Dalla pandemia agli alberi il passaggio è arduo, ma non impossibile da compiere. “Gli alberi – ha detto Enrico Spanu nella sua appassionata relazione – sono nostri testimoni, ci precedono, vegliano su di noi, sono belli e spesso nascondono uno spirito, come si credeva in passato”. Di alberi hanno parlato, dialogando tra loro, Bruno Merella e Ignazio Camarda. Base e spunto del confronto l’ultimo libro di Camarda dato alle stampe da Carlo Delfino. Professore ordinario di Botanica, un’autorità accademica di altissimo profilo in materia di alberi e specie arboree e floreali, Camarda ha raccontato il fascino di una terra come la Sardegna, microcosmo di tante specie diverse, in buon numero messe sotto osservazione nel libro. Ha chiuso la seconda giornata della kermesse la presentazione di “Terra muda” (Taphros editore) di Decimo Lucio Todde e Bruno Piccinnu. “Una storia della Sardegna in chiave musicale – l’ha definito Todde – un viaggio emozionale nei luoghi dell’anima e della memoria, che si dipana attraverso tre registri: romanzo, saggio e poesia”. Ispirato dalle musiche dei Cordas et Cannas, il libro – precisano i due autori – non parla del gruppo musicale, ma della Sardegna.
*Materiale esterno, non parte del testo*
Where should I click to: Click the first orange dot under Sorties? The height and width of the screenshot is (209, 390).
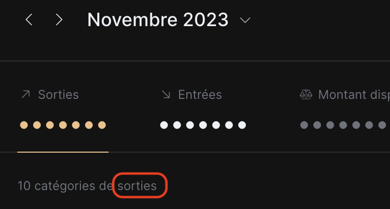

Il focus della giornata conclusiva di Qui c’è aria di cultura, in programma domenica 12 dicembre (ore 17, Spazio Faber), offrirà ancora una volta uno spaccato del modo in cui i sardi vivono il loro rapporto con la contemporaneità. Ne parleranno, in particolare, Gisella Rubiu e Bachisio Bandinu. La giornata, che sarà coordinata da Francesco Giorgioni, inizierà però con uno degli ultimi titoli messi in circolazione da Catartica: “Edgar Allan Poe. Il mistero della morte”. È il saggio biografico e investigativo con il quale Fabrizio Raccis ha indagato il mistero che avvolge le circostanze della morte del maestro del romanzo gotico. Dopo aver scartato alcune delle versioni più diffuse e accreditate, l’autore giunge a una conclusione alternativa, provando a sbrogliare la matassa di una biografia che non ha nulla di scontato.

Niente di misterioso avranno, invece, le tante biografie dei sardi longevi di cui si è occupata Gisella Rubiu nel volume “I saggi raccontano” edito da Taphros. La giovane studiosa, originaria di Villagrande Strisaili, indaga il fenomeno dei centenari ogliastrini, andando alla scoperta dei segreti della loro longevità, e quasi spontaneo sarà per lei scoprire come la vita dei centenari sia un deposito da portare alla luce per contemplare i tanti tesori che contiene. Meno trasparente diventa la questione dell’identità dei sardi quando vengono esaminati i meccanismi delle loro autonarrazioni.

È quello che fa Bachisio Bandinu con il suo ultimo libro: “La scena nascosta (come ci vediamo)”, pubblicato da Il Maestrale. Presentando il volume che chiuderà la rassegna, l’antropologo di Bitti farà riaffiorare un tema preso in esame anche in altri suoi lavori: le ragioni della scarsa considerazione che i sardi hanno spesso di sé stessi.